Excerpt to read.
## Begin

# Wrong DEF Error



## PROEASY (Nov 17, 2015)

Apologies, but could not find a search function on this topic, or any others. 

2014 535D X Drive 
72,000 Miles
fully maintained by myself, oil changes brakes etc
Yesterday go the "Wrong Diesel Fluid Added, no start in 200 miles" now down to 150
can not clear the code with Schwaben Scan tool 
I use only BMW or Peak DEF
I am sure I have to take it to the dealer
Any similar stories and expected costs?

thanks

Paul


----------



## Doug Huffman (Apr 25, 2015)

Yes, it has happened to many. You will have to take it to the BMW Service Center. 

The wrongness of the DEF is measured indirectly by inadequate response to an injection of presumed good DEF. Often caused by sensor problems, mixer injection nozzle problems.

There may be an Extended Limited Warranty - ELW - in effect for your car that may help.

A good bit of my SCR was replaced under ELW.


----------



## PROEASY (Nov 17, 2015)

Thanks, I see in my paperwork there is ELW on the following for the Diesel, I suppose the preventative replacement of the DEF Injector may have helped

EGR Cooler
Nox Sensor
EGR Valve
High Pressure Pump

Paul


----------



## mjez (Jan 16, 2014)

I'm not sure if that would help to extend your "no start" mileage counter or not but has anyone tried disconnecting DEF module in this situation? 

Sent from my PH-1 using Tapatalk


----------



## HotGrbg (Apr 23, 2021)

It will not extend your no start condition sadly. The only thing that clears the no start is when the DDE successfully runs an SRC system test that passes.


----------



## HackMech (May 5, 2021)

## End

Set exercise A.
In the listing, rewrite the lines starting with the line with "SPORT (357, 68)" and going on through the line with "CULTURE (222, 68)", raising every coordinate by 45. Give only those lines.
The DEF error thread above has no connection to the listing that comes next.

Task material.
## Begin

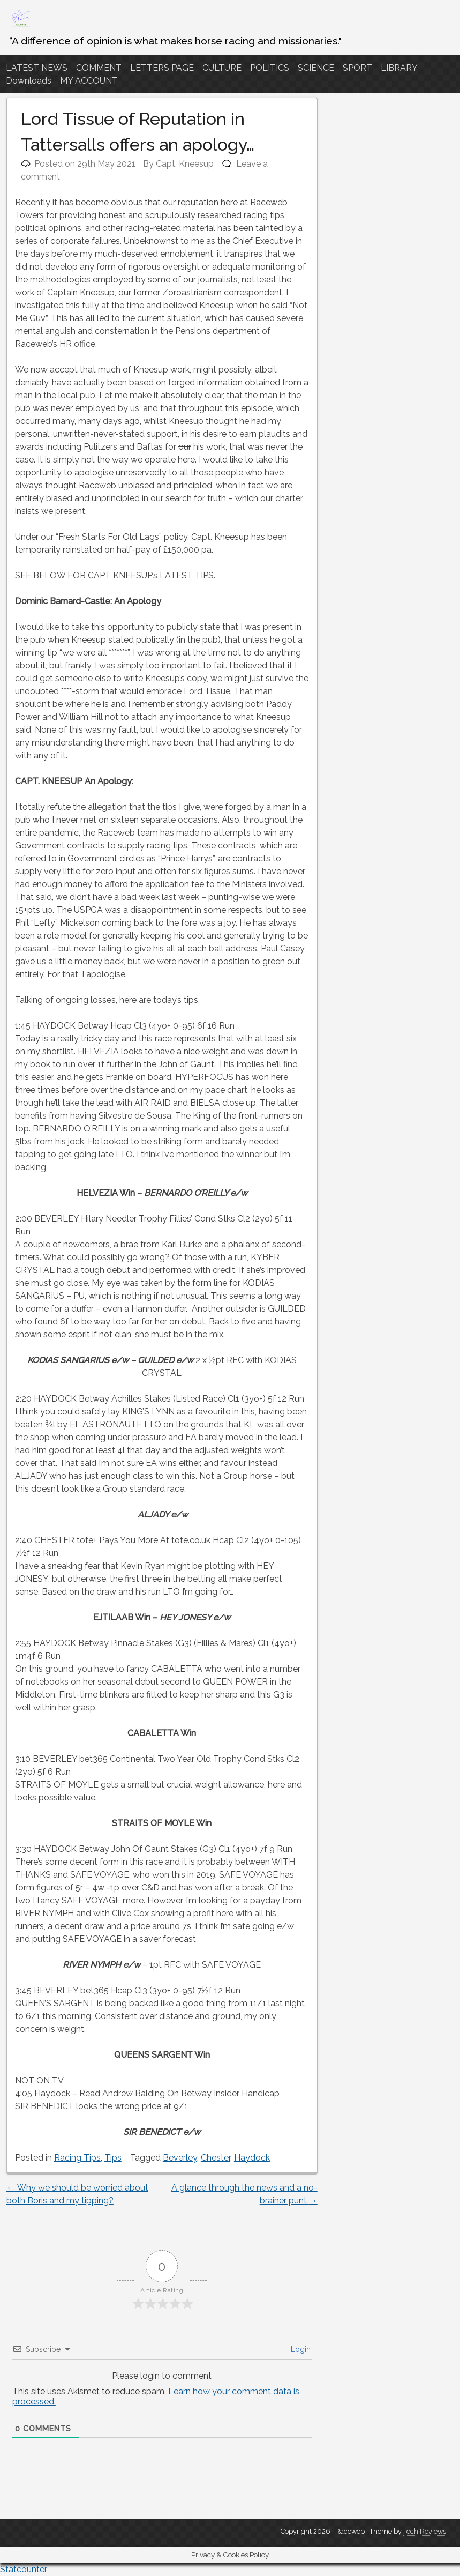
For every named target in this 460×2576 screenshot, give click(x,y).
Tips (113, 2158)
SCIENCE (316, 68)
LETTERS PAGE (162, 68)
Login (300, 2349)
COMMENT (99, 68)
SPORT (357, 68)
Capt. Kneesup (185, 164)
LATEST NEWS (36, 68)
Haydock (252, 2158)
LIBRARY (399, 68)
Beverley (180, 2158)
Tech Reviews (424, 2531)
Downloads (28, 81)
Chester (215, 2158)
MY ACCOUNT (89, 81)
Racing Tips (77, 2158)
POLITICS (269, 68)
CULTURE (222, 68)
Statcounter (23, 2569)
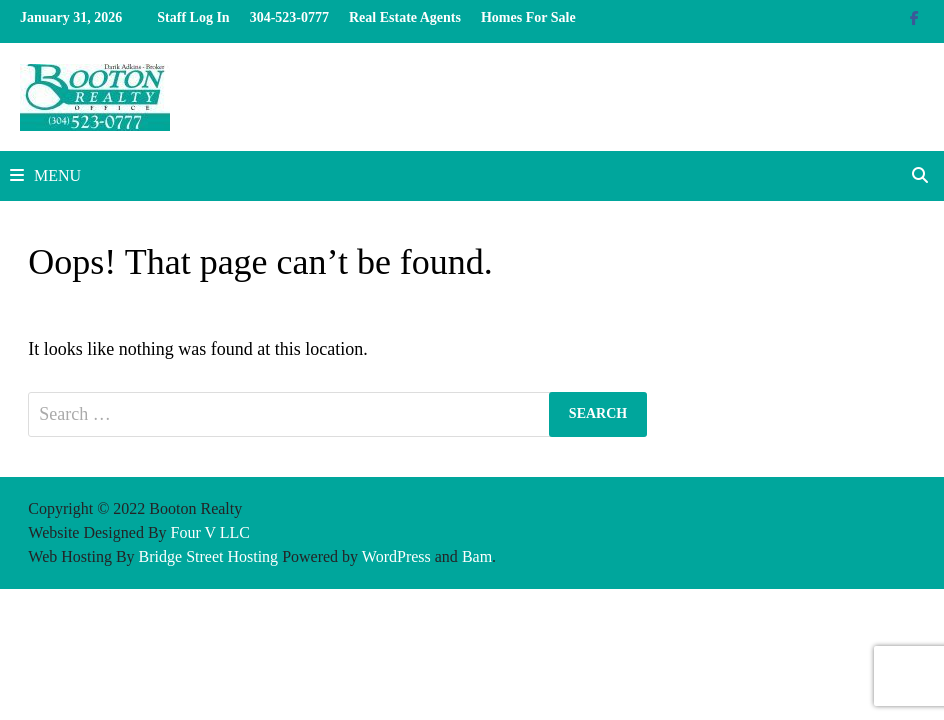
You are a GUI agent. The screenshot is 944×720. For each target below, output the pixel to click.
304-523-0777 (289, 17)
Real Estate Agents (405, 17)
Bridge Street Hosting (209, 556)
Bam (477, 556)
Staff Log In (193, 17)
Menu (45, 175)
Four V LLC (210, 532)
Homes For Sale (528, 17)
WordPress (396, 556)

## End

Set exercise B.
From the DEF error thread, extract the passage starting with "The wrongness of" and going on through "that may help.", copied word for word.

Exercise solution A.
SPORT (402, 113)
Capt. Kneesup (230, 209)
LATEST NEWS (81, 113)
Haydock (297, 2203)
LIBRARY (444, 113)
Beverley (225, 2203)
Tech Reviews (469, 2576)
Downloads (73, 126)
Chester (260, 2203)
MY ACCOUNT (134, 126)
Racing Tips (122, 2203)
POLITICS (314, 113)
CULTURE (267, 113)

Exercise solution B.
The wrongness of the DEF is measured indirectly by inadequate response to an injection of presumed good DEF. Often caused by sensor problems, mixer injection nozzle problems.

There may be an Extended Limited Warranty - ELW - in effect for your car that may help.